Living paycheck-to-paycheck is something plenty of Summit County residents are used to, but for some, those paychecks have stopped coming due to a week-long federal government shutdown.
Alpine Bank president Glen Jammaron said more than 800,000 federal workers are without paychecks, furloughed by the shutdown, including as many as an estimated 54,000 people in Colorado.
“They are our friends, neighbors and important contributors to our community,” he said. “They are without groceries. They are without gas in their cars.”
On Oct. 4, Jammaron announced Alpine Bank has set aside $13 million to loan furloughed federal workers the net amount of their paycheck, interest-free. This offer is available to both bank members and people who are not current customers, but have been affected.
Federal workers will be responsible for paying back the loan once the government shutdown ends. Alpine Bank offered similar loans during the last government shutdown in 1995.
Customers who have Alpine Bank credit cards who have been furloughed will be able to defer one payment as well.

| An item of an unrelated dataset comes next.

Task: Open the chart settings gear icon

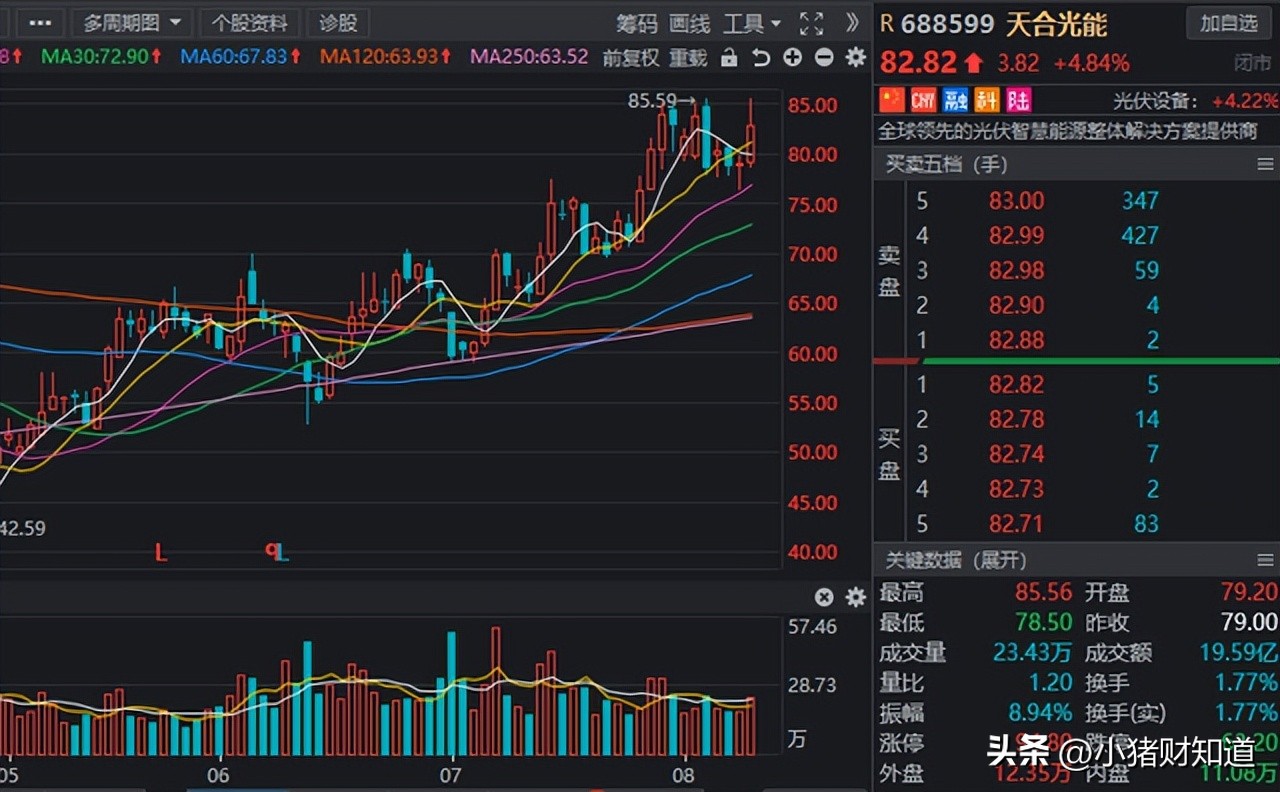Action: (x=854, y=58)
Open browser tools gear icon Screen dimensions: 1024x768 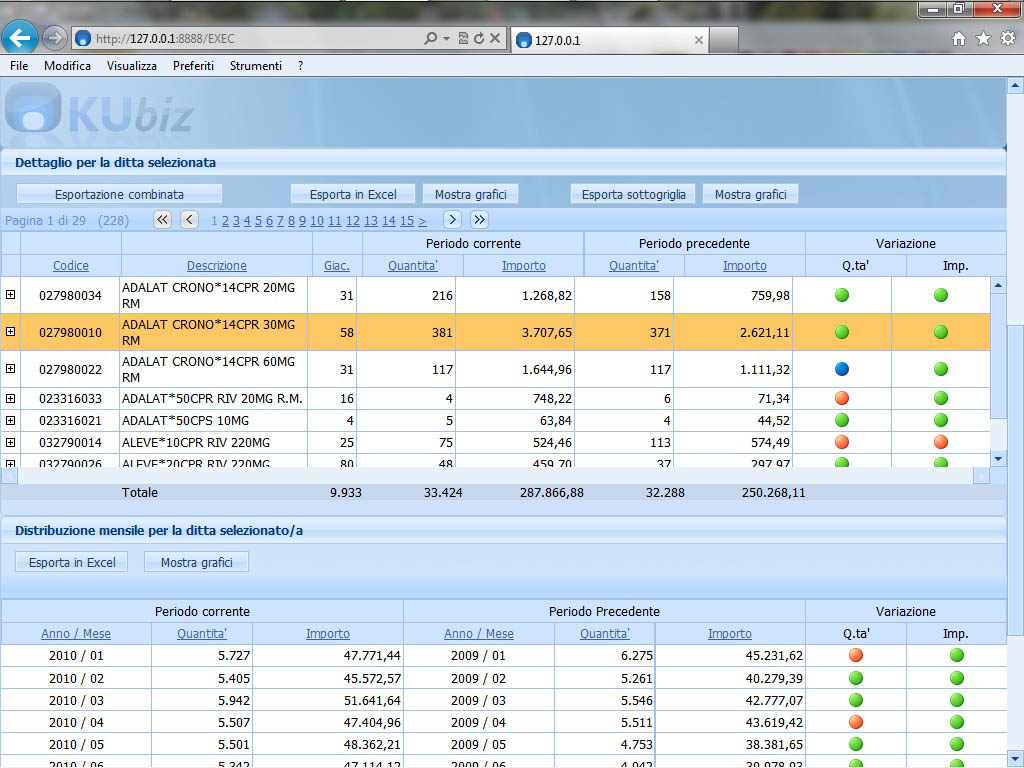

“Alpine Bank sees no benefit in pointing fingers or placing blame,” Jammaron said. “We would rather do everything we can to help struggling local federal workers and their families. While the politicians battle politics, Alpine would rather take steps to care for our own.”
Furloughed employees can bring their last paystub and proof of identification to any local Alpine Bank for service. There are 36 banking offices throughout the western slope.
“A benefit of being local is that we’re small enough to get things done,” Jammaron said. “We can make decisions quickly. We live, work here, our kids go to school where the people in need are. That’s the difference between a big bank and a small bank.”
Credit Union of the Rockies is also offering relief for furloughed employees who are members of the bank with direct deposit. Those impacted by the shutdown can receive the following: payment vacations with the $25 fee waived, waived late fees on loan payments, temporary rate of reduction on overdraft line of credit and more.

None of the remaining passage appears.